Unfortunately, including sparsity constraints via the $\ell_1$ -norm or even via the non-convex $\ell_1/\ell_2$ -norm (Esser et al., 2015), are inadequate to resolve the above amplitude ambiguity. We therefore alternatively resort to the physics of the free surface. By incorporating the free surface, our problem becomes nonlinear because the forward model now includes a “feedback loop” (Verschuur et al., 1992), which generates surface-related multiples from primaries scaled by the (unknown) source wavelet. Extending the physics in this way allows us to mitigate the scaling ambiguity by using observed surface-related multiples to estimate the source wavelet as proposed during EPSI (G. J. A. van Groenestijn and Verschuur, 2009; Lin and Herrmann, 2013). Following recent work by Tu and Herrmann (2015a), we propose to do this by incorporating predictions of surface-related multiples into our formulation for compressive imaging.
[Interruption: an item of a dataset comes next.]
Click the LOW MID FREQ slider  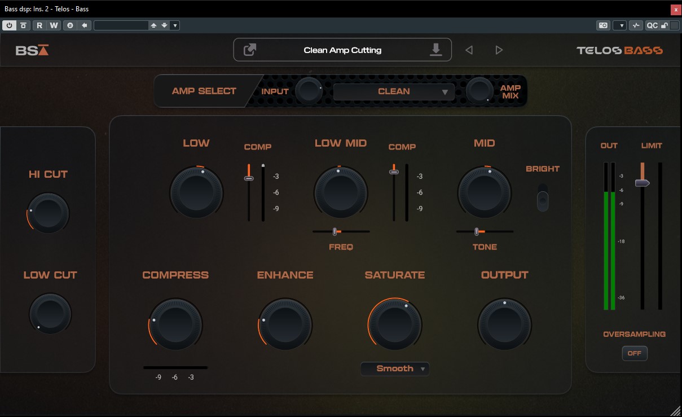pos(341,231)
Compressive imaging with total upgoing wavefields

If we ignore internal multiples, the total upgoing wavefield, including primaries and surface-related multiples, can be modelled by including the observed upgoing wavefields $\vector{u}_{i,j}$ at the water surface as areal sources in the linearized Born scattering operator (Tu and Herrmann, 2015a), yielding $\begin{equation} \vector{u}_{i,j} \approx \nabla\op{F}[\vector{m}_0, w_i\vector{s}_j-\vector{u}_{i,j}]. \label{eq:lfmm} \end{equation}$ As the water surface has a reflection coefficient of approximately $$-1$$ , we place the downgoing spatially impulsive source wavefields $w_i\vector{s}_j$ by “areal” sources $w_i\vector{s}_j-\vector{u}_{i,j}$ , i.e., we include the downgoing receiver wavefields at the water surface $-\vector{u}_{i,j}$ into the source wavefields. We obtain $\vector{u}_{i,j}$ after careful pre-processing to the observed seismic data, such as applying source-receiver reciprocity (to fill in missing traces), up-down decompositions (for receiver-side deghosting), and extrapolation of the upgoing wavefield from the receiver level to the free surface (see e.g., Verschuur et al., 1992). Note that source ghosts should be kept intact in the data (Verschuur et al., 1992). As a result, we arrive at a formulation that remains conducive to sparsity-promoting imaging with source estimation via variable projection. Because prediction for the multiples are carried out by the wave-equation solver, this forward model is also computationally viable compared to processing work flows that involve separate multiple-prediction/separation and RTM-imaging procedures.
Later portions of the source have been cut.